(Dataset items)
--- START ---

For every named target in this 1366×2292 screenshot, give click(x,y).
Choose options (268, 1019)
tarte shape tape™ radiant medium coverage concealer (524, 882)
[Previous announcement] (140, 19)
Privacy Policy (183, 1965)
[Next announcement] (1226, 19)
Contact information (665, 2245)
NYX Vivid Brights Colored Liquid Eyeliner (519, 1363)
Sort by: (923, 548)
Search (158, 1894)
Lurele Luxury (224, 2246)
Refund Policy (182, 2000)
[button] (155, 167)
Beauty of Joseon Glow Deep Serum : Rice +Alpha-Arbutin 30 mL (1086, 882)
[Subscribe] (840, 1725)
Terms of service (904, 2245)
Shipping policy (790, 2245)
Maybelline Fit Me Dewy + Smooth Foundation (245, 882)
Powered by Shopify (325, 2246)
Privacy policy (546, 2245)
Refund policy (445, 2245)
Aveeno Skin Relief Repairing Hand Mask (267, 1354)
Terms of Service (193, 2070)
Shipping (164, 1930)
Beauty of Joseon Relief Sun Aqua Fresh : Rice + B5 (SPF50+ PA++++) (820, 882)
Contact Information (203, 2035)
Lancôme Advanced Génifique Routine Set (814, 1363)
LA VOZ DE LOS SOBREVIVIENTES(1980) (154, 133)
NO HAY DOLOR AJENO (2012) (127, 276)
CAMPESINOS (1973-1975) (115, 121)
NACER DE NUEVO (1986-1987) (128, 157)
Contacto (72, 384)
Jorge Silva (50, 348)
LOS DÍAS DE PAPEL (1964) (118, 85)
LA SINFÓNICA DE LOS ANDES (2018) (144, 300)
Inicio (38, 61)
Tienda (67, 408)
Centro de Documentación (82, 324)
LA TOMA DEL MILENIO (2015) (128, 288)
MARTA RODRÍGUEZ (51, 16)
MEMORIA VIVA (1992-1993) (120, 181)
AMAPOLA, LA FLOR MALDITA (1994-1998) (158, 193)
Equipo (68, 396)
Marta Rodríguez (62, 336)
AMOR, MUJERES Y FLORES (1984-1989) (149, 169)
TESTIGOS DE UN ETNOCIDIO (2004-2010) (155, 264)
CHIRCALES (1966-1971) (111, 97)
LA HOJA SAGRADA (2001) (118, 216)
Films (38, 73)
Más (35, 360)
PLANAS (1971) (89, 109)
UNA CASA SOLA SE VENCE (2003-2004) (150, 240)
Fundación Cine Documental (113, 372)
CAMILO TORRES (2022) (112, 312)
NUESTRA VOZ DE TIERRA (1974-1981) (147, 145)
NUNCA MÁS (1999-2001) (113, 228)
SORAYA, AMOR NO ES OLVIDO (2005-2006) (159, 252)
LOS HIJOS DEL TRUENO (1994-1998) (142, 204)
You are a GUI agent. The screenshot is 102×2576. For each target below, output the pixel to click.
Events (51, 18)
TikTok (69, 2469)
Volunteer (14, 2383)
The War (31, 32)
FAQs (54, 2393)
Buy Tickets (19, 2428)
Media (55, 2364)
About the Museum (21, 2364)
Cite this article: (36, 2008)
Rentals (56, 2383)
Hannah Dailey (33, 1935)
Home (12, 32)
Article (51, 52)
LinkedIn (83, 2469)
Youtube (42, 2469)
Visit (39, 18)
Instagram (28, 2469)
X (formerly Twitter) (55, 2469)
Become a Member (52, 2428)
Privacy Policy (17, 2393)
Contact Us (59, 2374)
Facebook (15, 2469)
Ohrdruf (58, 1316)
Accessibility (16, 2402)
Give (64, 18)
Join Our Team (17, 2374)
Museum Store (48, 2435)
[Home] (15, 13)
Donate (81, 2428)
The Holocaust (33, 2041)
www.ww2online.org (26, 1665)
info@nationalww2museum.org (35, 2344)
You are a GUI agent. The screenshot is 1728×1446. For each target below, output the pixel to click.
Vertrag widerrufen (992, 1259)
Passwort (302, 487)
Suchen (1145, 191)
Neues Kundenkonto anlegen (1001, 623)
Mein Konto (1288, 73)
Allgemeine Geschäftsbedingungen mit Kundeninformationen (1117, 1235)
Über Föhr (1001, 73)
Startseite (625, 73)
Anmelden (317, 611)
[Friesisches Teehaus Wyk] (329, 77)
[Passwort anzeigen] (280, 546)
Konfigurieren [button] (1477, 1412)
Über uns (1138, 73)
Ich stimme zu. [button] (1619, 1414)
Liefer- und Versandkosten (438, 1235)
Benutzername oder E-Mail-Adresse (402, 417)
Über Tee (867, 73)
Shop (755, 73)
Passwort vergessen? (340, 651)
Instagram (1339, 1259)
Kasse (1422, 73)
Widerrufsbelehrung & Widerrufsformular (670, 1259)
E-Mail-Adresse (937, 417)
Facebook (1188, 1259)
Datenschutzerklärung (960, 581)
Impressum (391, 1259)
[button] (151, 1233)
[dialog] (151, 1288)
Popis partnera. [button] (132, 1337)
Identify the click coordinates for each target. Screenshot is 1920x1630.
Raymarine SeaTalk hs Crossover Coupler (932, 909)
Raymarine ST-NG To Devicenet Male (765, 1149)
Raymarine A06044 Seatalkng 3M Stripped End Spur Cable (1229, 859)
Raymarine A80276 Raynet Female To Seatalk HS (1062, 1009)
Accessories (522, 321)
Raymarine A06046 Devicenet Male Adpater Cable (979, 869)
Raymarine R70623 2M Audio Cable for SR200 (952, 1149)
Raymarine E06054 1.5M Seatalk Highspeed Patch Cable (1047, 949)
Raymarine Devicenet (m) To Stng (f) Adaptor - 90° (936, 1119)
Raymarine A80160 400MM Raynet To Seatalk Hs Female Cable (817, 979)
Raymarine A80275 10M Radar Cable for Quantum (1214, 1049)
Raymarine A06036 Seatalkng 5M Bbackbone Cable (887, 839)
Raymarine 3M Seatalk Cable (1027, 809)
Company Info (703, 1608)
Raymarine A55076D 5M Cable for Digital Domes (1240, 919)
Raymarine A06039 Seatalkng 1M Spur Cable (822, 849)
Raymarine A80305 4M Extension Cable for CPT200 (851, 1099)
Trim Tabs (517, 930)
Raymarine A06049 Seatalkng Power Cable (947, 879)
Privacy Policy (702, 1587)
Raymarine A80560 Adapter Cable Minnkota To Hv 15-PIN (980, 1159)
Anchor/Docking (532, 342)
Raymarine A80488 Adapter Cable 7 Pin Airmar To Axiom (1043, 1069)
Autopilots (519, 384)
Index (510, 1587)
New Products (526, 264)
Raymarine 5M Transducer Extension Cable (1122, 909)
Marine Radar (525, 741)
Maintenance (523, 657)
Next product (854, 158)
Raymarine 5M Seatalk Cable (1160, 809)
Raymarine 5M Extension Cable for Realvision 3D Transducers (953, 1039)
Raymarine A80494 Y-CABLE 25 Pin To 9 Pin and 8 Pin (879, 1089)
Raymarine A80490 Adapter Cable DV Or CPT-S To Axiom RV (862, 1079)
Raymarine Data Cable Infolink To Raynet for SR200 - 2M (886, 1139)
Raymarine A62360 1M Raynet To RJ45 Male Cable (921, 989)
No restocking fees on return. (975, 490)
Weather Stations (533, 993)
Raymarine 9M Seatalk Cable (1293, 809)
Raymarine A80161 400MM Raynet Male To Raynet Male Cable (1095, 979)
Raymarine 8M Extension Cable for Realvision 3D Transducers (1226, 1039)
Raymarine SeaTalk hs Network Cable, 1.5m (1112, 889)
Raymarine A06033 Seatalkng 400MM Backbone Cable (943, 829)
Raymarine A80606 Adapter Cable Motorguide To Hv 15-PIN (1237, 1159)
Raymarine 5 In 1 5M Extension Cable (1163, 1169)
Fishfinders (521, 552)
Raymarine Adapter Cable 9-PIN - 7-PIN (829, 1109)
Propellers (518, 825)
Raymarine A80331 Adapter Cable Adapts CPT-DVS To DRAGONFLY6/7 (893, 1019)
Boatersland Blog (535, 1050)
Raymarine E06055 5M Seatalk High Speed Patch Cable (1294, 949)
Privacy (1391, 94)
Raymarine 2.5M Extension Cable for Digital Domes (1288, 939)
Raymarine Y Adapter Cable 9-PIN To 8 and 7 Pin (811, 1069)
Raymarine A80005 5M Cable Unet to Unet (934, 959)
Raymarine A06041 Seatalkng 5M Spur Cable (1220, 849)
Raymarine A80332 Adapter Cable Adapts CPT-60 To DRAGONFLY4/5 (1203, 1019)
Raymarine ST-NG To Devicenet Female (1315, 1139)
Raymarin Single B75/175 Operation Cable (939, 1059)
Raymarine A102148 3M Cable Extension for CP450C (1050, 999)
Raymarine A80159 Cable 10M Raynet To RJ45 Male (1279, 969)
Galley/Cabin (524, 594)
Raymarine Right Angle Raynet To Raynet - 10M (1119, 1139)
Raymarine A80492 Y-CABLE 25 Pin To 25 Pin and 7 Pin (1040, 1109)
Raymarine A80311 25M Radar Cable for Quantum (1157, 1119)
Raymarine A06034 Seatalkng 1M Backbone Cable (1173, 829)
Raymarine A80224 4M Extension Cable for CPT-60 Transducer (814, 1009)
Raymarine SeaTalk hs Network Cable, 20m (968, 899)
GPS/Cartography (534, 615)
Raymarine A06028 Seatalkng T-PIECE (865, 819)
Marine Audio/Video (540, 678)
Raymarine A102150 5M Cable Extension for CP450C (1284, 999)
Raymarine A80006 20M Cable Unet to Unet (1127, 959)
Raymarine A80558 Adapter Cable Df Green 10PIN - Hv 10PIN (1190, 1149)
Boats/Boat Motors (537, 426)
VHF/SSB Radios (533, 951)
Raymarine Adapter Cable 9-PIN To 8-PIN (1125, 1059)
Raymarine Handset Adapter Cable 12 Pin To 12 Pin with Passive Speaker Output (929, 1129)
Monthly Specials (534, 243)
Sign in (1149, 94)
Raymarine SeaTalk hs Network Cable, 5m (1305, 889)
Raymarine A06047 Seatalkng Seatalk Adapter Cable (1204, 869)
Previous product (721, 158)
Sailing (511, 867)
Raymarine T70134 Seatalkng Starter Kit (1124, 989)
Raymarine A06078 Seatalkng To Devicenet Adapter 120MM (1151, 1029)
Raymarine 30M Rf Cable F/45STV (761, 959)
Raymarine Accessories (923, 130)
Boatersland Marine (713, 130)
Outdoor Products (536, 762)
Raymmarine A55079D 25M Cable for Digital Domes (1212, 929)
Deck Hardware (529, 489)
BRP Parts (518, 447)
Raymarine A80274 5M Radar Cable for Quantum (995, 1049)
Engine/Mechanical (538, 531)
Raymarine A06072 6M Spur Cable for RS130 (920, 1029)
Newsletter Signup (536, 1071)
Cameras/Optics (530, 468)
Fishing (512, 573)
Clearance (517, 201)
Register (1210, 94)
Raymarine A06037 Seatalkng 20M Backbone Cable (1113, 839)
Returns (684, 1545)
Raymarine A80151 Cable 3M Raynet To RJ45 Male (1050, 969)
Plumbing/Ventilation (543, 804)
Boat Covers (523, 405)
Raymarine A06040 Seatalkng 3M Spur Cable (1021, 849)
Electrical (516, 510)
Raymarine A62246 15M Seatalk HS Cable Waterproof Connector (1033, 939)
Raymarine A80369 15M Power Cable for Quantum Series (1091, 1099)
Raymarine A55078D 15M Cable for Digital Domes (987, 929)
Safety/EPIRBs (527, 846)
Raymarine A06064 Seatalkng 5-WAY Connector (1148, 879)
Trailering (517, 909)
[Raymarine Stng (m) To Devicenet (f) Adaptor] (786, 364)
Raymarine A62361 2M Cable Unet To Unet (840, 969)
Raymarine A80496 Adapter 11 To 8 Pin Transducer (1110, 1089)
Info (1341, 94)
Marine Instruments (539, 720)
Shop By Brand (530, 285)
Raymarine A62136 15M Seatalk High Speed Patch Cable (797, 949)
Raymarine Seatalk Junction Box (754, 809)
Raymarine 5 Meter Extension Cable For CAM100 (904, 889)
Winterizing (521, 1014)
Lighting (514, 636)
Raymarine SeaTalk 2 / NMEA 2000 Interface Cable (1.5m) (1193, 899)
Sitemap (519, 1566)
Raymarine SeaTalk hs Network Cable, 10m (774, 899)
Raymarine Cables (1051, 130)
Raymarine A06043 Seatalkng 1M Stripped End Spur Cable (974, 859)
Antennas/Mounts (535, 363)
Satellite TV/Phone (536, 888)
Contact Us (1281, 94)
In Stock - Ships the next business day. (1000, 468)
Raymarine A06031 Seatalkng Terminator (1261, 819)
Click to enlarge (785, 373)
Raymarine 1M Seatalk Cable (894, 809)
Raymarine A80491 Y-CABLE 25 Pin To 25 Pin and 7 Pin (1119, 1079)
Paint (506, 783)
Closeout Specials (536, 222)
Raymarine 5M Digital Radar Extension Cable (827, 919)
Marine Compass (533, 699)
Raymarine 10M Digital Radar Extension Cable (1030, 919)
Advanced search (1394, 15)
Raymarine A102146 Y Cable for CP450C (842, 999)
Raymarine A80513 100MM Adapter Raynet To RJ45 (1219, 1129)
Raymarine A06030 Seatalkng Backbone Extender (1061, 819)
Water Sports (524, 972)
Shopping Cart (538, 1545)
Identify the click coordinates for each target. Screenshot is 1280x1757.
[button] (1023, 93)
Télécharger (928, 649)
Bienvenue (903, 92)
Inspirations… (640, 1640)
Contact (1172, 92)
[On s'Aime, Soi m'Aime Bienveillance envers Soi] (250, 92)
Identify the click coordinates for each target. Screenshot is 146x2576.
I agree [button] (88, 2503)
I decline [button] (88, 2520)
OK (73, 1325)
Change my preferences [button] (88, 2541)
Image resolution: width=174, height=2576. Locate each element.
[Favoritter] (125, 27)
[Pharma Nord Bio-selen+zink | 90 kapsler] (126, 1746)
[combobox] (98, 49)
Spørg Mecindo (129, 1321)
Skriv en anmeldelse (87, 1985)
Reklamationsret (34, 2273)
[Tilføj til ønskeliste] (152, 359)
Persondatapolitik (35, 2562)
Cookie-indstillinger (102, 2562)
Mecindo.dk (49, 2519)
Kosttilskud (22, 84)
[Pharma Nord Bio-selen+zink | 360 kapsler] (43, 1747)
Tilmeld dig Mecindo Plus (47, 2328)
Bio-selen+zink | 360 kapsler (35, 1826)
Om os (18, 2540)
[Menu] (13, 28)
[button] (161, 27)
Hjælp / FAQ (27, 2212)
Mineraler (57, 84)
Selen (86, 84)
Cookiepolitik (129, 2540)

--- END ---

**Exercise aim**
Would you print, exactly as written, every line above from the one holding "[On s'Aime, Soi" through the one holding "[button] (161, 27)", with both included and no other lines?

**Result below**
[On s'Aime, Soi m'Aime Bienveillance envers Soi] (250, 92)
Identify the click coordinates for each target. Screenshot is 146x2576.
I agree [button] (88, 2503)
I decline [button] (88, 2520)
OK (73, 1325)
Change my preferences [button] (88, 2541)
Image resolution: width=174, height=2576. Locate each element.
[Favoritter] (125, 27)
[Pharma Nord Bio-selen+zink | 90 kapsler] (126, 1746)
[combobox] (98, 49)
Spørg Mecindo (129, 1321)
Skriv en anmeldelse (87, 1985)
Reklamationsret (34, 2273)
[Tilføj til ønskeliste] (152, 359)
Persondatapolitik (35, 2562)
Cookie-indstillinger (102, 2562)
Mecindo.dk (49, 2519)
Kosttilskud (22, 84)
[Pharma Nord Bio-selen+zink | 360 kapsler] (43, 1747)
Tilmeld dig Mecindo Plus (47, 2328)
Bio-selen+zink | 360 kapsler (35, 1826)
Om os (18, 2540)
[Menu] (13, 28)
[button] (161, 27)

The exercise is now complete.